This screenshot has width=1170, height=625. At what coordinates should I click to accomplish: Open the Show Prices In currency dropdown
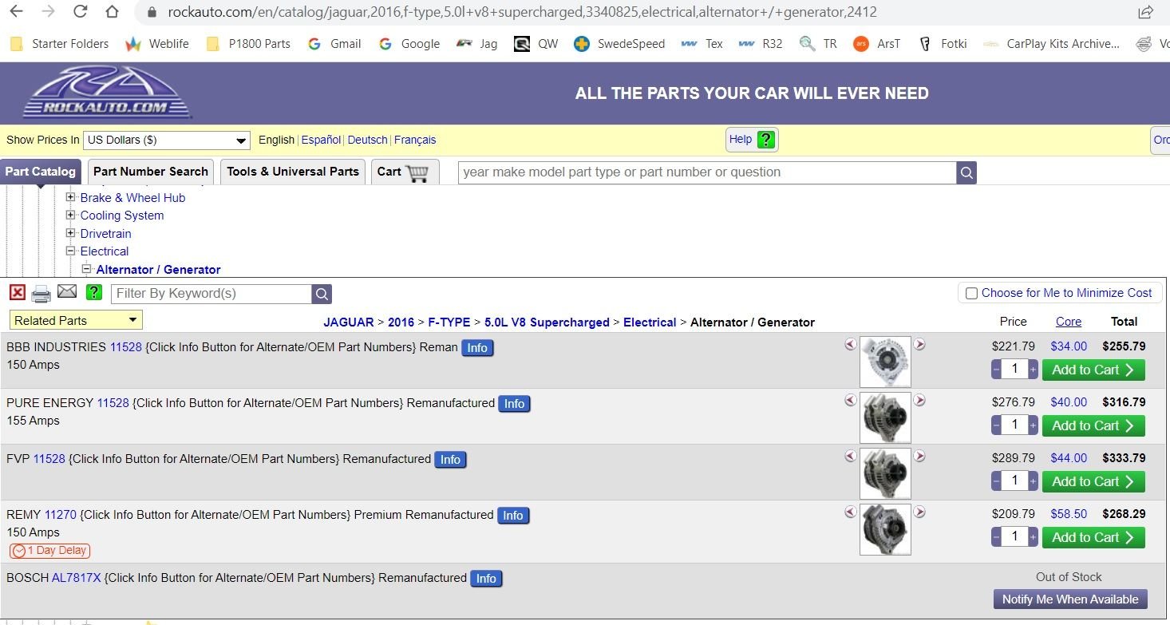tap(166, 140)
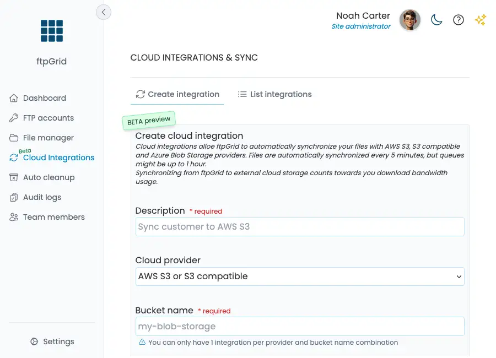The height and width of the screenshot is (358, 496).
Task: Expand the AWS S3 provider selection
Action: [300, 276]
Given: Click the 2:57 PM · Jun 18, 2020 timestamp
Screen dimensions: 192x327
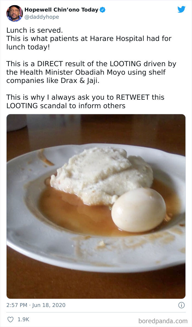Looking at the screenshot, I should (x=36, y=305).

■ ■ ■ ■ ■ ■ ■

HOW TO COMPLETE THIS TASK
Repeat the records above verbatim, dropping the pictures.

RESPONSE TO THE EXERCISE
This screenshot has width=1170, height=625. At what coordinates should I click to accomplish: Open the Show Prices In currency dropdown
tap(166, 140)
The height and width of the screenshot is (358, 496).
Task: Expand the AWS S3 provider selection
Action: [300, 276]
Given: Click the 2:57 PM · Jun 18, 2020 timestamp
Screen dimensions: 192x327
Looking at the screenshot, I should (x=36, y=305).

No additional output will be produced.